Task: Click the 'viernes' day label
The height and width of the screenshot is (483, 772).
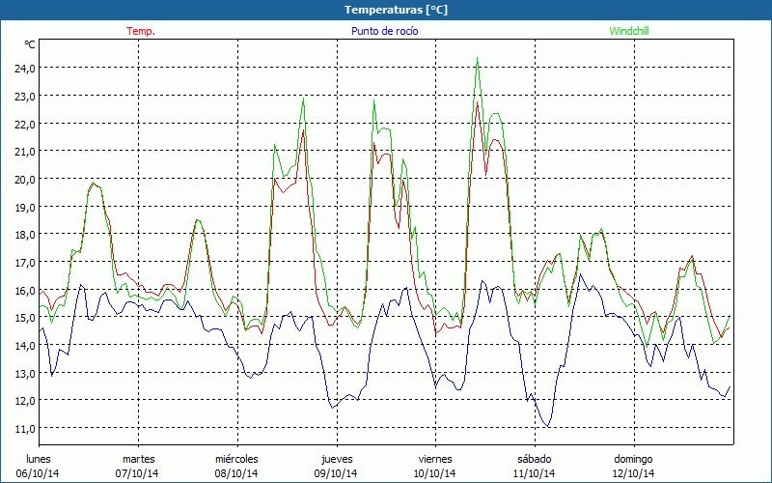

####

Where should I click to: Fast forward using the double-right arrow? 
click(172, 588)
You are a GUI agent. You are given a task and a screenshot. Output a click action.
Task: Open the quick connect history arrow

####

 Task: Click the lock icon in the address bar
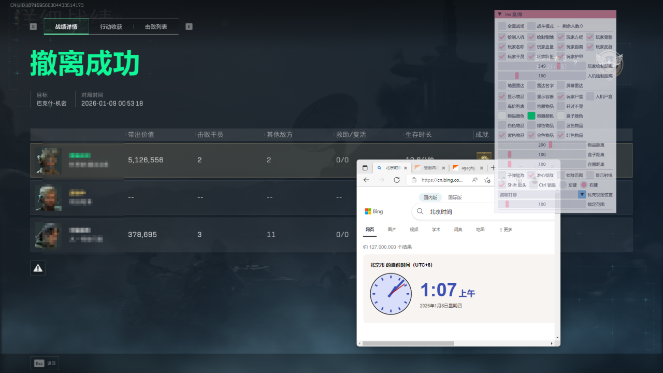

####

* [Exercise]: Using the records above, set down exactly the lines from the one with "Task: Click the 'viernes' day label" through the one with "The height and", inclusive, and nothing more.

* [Expected answer]:
Task: Click the 'viernes' day label
The height and width of the screenshot is (483, 772).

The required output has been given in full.